DeWitt then goes back to the room where she had kept Caroline waiting for two days, and now inside there we find JAMES OLSON, who is understandably furious with being kept locked up. DeWitt makes him an offer: a monthly stipend to go to his mother, who is in financial trouble, in return for five years of his service. As with Echo, it is being sold to him as a freedom from burden – being in the Dollhouse for five years would certainly keep him out of the hands of the authorities who undoubtedly would like him for the homicide of his friend. I’ve wondered before how the Dollhouse enlists its new Actives, and from these two examples we have seen that the answer seems to be opportunism; both Caroline and JAMES OLSON had run-ins with the Dollhouse, and were in a state of desperation or had hit rock-bottom. Caroline was having to live with the death of her boyfriend as well as any subsequent issues in her life between then and DeWitt finally catching up to her, whilst JAMES OLSON had a mother who was solely dependent on his support and struggling financially. DeWitt took advantage of their situations and made them both an offer they couldn’t refuse: be free of your pain and anxieties for five years, and after that you get a clean state and can start your life anew.
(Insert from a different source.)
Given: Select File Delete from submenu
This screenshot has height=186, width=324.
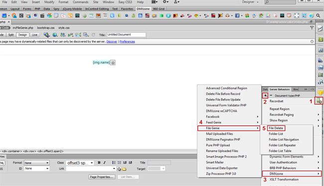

But what does JAMES OLSON’s mother think has happened to her son when he disappears for five years, or even permanently? Everybody in LA seems to have heard the rumours about the dolls that rich people pay for, but surely there must also be a number of unexplained cases of missing persons?
Despite still not knowing how this gets handled, it actually doesn’t feel as though this episode raised too many new questions, which makes a change. We now finally have some idea of what Caroline was getting up to before she became an Active, and how she ended up on the Dollhouse’s radar in the first place. We have a slightly clearer picture of how the Dollhouse selects its new Actives; in the hospital scene, DeWitt spoke of a ‘profile’, which Caroline apparently fit. We don’t know explicitly what that profile is, but I imagine it includes a winning combination of desperation and attractiveness, considering both Caroline and JAMES OLSON match that description.
AMY ACKER’s Dr Saunders was absent in this episode, and at first I was wondering how she could have been inserted into the story, but then I realised exactly why she was missing. I won’t talk about it just yet. I don’t know how soon it will be until we see some of her secrets revealed, but I am really looking forward to it.
As for the Dollhouse’s place in the world, we now know that not only are they connected to powerful politicians in America and abroad, but that they are also deep in the pockets of mega corporations, such as ROSSUM. What was Rossum planning to do with the memory drug? It’s not really clear, and neither do we know what happened to the second vial, which JAMES OLSON made off with, although presumably it was recovered when he was picked up. The drug’s effects on the regular population don’t seem to affect memory, so it seems safe to say that either it needs some tweaking, or ROSSUM’s plans for it are connected to the Actives and not regular people. But all it does to Actives for the time being is make them glitch until they remember traumatic experiences – not exactly a useful outcome. It’s all rather shady and terrifying, and hopefully we will see some development of this story thread soon.
Now that we know about the ROSSUM CORPORATION, I imagine this aspect of the world will continue to be shaded in. They must have plans for the Dollhouse, and of course we must not forget Echo’s words to Paul in the previous episode: “the Dollhouse deals in fantasy: that is their business. But that is not their purpose.” We’re not any closer to understanding what is their purpose, but ROSSUM undoubtedly must be connected.